De même pour notre confrère, Arezki Aït-Larbi,, correspondant des journaux français Le Figaro et Ouest-France, qui a récemment découvert qu’il fait l’objet de poursuites judiciaires, et ce, après avoir essuyé un refus de renouvellement de son passeport. Pour sa part Mohamed Benchicou, lex- directeur de publication du Matin n’a pas été épargné, preuve qu’il a été incarcéré pendant deux ans, pour « infraction à la législation sur les mouvements des capitaux ». La même année 2004, le siège de son journal avait été vendu aux enchères suite à un redressement fiscal et le quotidien contraint d’arrêter sa parution sous la pression d’une imprimerie d’Etat qui réclamait le règlement de ses dettes.

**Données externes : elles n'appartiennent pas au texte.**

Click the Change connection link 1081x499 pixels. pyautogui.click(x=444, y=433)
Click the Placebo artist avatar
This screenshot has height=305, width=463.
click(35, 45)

Par ailleurs et concernant l’atteinte à la presse mondiale, ce ne sont pas moins de 23 journalistes et de 5 collaborateurs des médias qui ont été tués depuis le début de l’année. 124 journalistes, 4 collaborateurs et 65 cyberdissidents sont actuellement emprisonnés dans le monde. Sans oublier que 13 journalistes sont toujours retenus en otages dans le monde.

Dans le monde entier, le 3 mai est devenu, par ailleurs, l’occasion d’informer le public à propos des violations du droit à la liberté d’expression, et le moment de se rappeler que plusieurs journalistes risquent la mort ou la prison en transmettant la nouvelle aux gens. L’occasion aussi, et surtout, de conscientiser le public, lui qui  » consomme « , au quotidien, le travail réalisé par l’ensemble de la profession.

En cette 17ème Journée mondiale de la liberté de la presse, pensons aux atteintes qui y sont chaque jour portées.

Car,  » quand la liberté de la presse est piétinée, la démocratie l’est aussi « , comme l’a souligné le représentant de la FIJ en Algerie.